**Stored records:**
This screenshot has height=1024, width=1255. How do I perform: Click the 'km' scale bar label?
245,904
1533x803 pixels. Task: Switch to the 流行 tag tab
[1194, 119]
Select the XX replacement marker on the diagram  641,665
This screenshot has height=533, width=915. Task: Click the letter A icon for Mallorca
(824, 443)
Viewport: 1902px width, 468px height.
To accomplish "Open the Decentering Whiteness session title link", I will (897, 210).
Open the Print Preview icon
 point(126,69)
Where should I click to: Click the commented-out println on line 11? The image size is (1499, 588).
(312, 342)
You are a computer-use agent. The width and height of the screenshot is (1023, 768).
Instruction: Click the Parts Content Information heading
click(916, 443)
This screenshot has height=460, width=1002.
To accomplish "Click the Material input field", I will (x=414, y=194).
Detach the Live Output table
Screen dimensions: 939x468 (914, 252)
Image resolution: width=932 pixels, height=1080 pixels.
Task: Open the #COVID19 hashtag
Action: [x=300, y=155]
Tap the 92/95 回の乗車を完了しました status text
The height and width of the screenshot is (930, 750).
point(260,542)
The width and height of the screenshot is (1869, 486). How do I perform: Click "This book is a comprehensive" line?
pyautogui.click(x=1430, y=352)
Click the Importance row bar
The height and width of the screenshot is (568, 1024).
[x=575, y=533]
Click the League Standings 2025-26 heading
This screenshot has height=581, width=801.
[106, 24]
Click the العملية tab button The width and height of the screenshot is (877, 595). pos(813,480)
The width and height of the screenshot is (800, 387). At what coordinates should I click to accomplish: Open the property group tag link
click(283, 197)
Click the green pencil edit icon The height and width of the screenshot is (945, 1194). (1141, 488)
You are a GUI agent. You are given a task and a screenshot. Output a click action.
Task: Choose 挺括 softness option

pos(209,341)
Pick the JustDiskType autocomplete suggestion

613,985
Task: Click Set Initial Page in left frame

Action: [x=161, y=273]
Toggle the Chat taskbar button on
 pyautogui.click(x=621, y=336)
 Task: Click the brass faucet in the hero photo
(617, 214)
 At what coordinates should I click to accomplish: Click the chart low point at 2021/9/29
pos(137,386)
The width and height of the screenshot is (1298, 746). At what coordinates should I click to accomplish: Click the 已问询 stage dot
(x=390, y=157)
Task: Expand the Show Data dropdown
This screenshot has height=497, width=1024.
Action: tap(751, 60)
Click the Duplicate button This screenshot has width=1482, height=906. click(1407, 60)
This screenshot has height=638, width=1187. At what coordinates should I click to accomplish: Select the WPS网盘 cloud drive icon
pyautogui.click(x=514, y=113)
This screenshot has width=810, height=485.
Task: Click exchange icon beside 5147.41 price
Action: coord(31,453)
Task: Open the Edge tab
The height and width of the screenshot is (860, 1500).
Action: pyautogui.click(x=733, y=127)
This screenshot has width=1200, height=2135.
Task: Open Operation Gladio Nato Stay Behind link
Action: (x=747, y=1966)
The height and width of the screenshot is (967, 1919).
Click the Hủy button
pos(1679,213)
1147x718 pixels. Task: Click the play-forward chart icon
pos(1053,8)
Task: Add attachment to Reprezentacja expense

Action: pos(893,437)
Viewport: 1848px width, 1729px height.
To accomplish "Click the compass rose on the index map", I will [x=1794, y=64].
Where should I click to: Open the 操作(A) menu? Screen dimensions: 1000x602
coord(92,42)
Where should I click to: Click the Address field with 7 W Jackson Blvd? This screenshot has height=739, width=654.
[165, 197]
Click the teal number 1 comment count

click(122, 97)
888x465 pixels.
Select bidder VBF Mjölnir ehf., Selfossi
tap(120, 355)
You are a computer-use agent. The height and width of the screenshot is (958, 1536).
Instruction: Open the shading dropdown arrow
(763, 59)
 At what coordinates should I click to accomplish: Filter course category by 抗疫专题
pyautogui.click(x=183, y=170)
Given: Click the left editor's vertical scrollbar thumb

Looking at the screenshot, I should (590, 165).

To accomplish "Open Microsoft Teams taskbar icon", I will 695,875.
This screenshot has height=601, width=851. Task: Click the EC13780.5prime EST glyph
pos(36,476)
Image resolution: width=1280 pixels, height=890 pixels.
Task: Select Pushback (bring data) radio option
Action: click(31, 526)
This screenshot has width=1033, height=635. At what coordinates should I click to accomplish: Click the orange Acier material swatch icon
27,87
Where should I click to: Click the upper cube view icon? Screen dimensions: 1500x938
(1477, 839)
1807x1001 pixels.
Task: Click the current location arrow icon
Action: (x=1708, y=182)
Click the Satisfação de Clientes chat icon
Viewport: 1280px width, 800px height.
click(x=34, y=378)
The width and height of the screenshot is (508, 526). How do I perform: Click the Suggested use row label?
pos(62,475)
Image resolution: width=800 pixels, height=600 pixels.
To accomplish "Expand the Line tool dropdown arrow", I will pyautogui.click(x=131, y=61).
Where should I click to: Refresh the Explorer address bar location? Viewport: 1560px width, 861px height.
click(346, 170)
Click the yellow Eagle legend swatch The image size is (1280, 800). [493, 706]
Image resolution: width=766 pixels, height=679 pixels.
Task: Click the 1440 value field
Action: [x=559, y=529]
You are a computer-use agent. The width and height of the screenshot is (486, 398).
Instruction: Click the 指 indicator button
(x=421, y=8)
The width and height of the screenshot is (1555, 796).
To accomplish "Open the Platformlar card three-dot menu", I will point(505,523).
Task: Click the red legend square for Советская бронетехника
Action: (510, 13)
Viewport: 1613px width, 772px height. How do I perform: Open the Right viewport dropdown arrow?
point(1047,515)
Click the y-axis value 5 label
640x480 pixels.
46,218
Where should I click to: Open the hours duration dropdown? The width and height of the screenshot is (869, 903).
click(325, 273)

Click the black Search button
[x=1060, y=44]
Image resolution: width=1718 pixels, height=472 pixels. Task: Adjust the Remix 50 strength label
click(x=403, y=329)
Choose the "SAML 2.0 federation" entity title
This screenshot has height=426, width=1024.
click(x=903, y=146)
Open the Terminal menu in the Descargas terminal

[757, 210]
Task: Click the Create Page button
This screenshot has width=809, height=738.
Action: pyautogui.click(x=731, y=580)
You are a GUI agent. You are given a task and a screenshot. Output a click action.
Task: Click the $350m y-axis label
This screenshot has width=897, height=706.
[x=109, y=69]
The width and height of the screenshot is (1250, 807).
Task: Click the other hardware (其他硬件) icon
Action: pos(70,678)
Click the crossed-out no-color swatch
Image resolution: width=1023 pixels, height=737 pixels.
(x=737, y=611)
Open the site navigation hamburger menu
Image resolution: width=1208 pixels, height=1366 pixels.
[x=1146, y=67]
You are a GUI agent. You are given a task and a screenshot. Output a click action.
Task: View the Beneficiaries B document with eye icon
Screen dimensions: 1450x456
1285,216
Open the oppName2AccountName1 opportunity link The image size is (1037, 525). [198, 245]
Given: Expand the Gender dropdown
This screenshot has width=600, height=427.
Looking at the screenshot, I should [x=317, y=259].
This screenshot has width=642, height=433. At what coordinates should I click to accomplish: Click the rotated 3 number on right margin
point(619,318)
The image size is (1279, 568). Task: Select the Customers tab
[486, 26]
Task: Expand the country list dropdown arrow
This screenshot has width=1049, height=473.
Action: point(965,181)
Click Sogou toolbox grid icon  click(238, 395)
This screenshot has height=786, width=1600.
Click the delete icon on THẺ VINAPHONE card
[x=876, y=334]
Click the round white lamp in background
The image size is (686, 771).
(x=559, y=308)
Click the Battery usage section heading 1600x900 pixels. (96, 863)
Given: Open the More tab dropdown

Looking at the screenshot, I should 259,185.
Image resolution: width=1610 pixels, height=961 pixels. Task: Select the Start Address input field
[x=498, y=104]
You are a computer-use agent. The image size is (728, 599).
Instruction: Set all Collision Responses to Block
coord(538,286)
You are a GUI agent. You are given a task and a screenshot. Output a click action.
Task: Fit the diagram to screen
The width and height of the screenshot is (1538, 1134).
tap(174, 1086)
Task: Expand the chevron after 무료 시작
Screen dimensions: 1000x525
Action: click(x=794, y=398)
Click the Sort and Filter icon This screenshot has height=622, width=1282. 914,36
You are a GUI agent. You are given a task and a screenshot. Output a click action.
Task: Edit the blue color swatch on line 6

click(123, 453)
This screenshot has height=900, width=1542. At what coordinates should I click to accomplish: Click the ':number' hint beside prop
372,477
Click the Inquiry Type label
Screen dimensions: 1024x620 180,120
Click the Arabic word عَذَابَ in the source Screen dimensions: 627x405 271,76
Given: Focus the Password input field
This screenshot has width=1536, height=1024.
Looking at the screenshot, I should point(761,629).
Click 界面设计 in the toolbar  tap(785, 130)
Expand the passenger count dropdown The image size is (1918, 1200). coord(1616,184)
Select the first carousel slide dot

**Task to complete:** Please retype, exactly as written, every line from the line containing "Task: Expand the chevron after 무료 시작" through the last line of the records above, including both of those lines, and nothing else.

**Completed exercise:**
Task: Expand the chevron after 무료 시작
Screen dimensions: 1000x525
Action: click(x=794, y=398)
Click the Sort and Filter icon This screenshot has height=622, width=1282. 914,36
You are a GUI agent. You are given a task and a screenshot. Output a click action.
Task: Edit the blue color swatch on line 6

click(123, 453)
This screenshot has height=900, width=1542. At what coordinates should I click to accomplish: Click the ':number' hint beside prop
372,477
Click the Inquiry Type label
Screen dimensions: 1024x620 180,120
Click the Arabic word عَذَابَ in the source Screen dimensions: 627x405 271,76
Given: Focus the Password input field
This screenshot has width=1536, height=1024.
Looking at the screenshot, I should point(761,629).
Click 界面设计 in the toolbar  tap(785, 130)
Expand the passenger count dropdown The image size is (1918, 1200). coord(1616,184)
Select the first carousel slide dot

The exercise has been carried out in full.